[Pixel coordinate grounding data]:
>>>

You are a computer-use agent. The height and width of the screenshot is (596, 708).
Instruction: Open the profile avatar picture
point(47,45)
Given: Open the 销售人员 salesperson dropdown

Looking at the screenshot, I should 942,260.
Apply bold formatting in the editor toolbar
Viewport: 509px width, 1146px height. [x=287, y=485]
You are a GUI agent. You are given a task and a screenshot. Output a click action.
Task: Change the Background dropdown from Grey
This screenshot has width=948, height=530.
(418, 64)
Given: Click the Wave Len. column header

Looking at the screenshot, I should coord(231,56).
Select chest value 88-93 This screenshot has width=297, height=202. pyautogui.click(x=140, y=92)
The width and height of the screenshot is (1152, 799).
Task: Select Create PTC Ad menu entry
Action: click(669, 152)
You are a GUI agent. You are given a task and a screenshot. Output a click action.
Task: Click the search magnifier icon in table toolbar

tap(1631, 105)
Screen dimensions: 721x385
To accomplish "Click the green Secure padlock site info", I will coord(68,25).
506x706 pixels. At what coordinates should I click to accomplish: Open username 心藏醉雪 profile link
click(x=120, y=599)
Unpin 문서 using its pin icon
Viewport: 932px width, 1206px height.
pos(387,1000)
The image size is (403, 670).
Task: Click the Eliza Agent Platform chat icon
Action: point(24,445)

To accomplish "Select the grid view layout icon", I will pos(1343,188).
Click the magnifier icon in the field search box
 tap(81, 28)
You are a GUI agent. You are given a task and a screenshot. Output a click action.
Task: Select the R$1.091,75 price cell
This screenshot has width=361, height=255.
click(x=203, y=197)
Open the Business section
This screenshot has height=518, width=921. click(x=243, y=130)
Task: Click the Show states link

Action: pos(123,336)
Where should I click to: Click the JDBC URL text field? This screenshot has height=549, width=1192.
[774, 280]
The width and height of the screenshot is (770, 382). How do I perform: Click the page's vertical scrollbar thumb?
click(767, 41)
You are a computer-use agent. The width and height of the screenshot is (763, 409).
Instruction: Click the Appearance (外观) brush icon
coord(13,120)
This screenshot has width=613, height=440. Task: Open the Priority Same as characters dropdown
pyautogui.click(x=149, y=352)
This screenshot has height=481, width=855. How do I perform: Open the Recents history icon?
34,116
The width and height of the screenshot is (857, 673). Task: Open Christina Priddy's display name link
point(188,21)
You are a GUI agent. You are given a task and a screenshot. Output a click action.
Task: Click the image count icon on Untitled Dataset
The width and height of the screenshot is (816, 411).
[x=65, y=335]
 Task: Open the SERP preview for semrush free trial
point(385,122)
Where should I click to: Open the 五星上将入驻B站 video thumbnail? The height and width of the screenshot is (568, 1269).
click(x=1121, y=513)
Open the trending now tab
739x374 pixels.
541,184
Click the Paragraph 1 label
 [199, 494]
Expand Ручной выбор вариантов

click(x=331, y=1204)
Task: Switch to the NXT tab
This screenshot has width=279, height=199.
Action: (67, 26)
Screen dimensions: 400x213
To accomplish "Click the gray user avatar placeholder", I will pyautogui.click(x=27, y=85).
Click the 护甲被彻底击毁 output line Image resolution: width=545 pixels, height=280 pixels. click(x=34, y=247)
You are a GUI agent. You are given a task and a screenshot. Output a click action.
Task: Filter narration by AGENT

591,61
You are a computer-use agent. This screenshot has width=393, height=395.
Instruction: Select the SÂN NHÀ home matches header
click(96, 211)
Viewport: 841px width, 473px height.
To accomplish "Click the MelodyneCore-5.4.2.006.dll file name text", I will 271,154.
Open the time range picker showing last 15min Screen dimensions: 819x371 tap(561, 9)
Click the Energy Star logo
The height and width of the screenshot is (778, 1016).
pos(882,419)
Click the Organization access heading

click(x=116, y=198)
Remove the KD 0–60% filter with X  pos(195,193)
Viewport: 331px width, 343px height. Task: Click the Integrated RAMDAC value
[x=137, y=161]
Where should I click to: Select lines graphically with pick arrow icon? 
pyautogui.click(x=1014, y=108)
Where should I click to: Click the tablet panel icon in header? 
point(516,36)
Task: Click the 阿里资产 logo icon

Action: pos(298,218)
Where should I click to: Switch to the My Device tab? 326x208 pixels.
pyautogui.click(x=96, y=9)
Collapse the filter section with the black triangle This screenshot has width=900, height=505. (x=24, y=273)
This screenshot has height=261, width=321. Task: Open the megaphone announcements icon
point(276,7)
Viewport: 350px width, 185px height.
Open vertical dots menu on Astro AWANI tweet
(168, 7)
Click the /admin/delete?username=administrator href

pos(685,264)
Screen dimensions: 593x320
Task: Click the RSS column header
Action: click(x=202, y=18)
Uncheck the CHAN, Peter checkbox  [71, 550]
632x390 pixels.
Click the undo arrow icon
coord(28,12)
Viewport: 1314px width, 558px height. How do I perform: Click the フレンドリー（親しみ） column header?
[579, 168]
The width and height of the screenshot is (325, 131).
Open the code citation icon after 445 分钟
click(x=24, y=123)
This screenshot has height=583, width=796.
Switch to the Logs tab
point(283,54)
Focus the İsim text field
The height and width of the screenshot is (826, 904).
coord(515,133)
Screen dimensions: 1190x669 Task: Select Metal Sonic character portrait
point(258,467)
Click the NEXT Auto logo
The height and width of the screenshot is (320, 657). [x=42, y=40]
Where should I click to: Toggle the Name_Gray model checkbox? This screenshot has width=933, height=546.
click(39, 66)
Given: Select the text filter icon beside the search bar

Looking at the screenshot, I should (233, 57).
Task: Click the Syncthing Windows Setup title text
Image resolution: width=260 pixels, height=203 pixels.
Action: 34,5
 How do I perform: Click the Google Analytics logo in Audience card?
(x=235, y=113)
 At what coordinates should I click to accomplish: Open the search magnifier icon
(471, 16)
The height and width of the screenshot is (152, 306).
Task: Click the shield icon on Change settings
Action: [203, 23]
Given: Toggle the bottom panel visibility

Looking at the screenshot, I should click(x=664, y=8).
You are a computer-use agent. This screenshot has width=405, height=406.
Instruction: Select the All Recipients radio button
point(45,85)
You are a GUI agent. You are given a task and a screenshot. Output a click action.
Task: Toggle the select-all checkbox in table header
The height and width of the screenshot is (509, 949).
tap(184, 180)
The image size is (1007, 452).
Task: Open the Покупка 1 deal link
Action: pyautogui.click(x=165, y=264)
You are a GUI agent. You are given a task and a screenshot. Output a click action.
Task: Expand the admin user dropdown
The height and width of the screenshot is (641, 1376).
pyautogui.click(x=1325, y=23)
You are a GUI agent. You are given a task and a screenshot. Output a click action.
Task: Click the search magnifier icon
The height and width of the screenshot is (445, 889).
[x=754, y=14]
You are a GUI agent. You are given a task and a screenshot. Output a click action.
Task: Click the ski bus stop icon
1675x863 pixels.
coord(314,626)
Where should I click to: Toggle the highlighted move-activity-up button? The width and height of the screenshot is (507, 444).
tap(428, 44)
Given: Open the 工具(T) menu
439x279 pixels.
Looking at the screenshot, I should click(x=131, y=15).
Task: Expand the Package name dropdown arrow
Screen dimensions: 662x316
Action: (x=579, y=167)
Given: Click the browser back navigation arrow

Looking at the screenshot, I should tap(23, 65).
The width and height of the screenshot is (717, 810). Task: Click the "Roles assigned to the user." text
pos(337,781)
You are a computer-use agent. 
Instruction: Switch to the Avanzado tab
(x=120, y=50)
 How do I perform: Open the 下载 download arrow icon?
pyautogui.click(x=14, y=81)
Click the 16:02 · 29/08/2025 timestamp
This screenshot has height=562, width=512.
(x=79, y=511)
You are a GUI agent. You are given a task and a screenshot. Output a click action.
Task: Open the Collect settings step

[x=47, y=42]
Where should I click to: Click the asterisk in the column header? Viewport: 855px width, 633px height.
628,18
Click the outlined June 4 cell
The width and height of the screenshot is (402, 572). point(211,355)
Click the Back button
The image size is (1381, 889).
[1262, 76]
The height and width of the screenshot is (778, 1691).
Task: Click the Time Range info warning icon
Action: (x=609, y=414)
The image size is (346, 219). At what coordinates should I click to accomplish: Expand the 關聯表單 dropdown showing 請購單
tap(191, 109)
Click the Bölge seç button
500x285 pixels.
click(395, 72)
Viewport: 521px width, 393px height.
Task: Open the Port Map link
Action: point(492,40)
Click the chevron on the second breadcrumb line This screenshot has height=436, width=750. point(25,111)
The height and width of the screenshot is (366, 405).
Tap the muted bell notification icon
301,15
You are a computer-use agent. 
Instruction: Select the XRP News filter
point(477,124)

<<<

[WORK ITEM]:
Where does the string "computer" appear in the records above? Show every line that holds it.

[WRITTEN ANSWER]:
You are a computer-use agent. The height and width of the screenshot is (596, 708).
You are a computer-use agent. The width and height of the screenshot is (763, 409).
You are a computer-use agent. This screenshot has width=393, height=395.
You are a computer-use agent. This screenshot has width=405, height=406.
You are a computer-use agent. 
You are a computer-use agent. 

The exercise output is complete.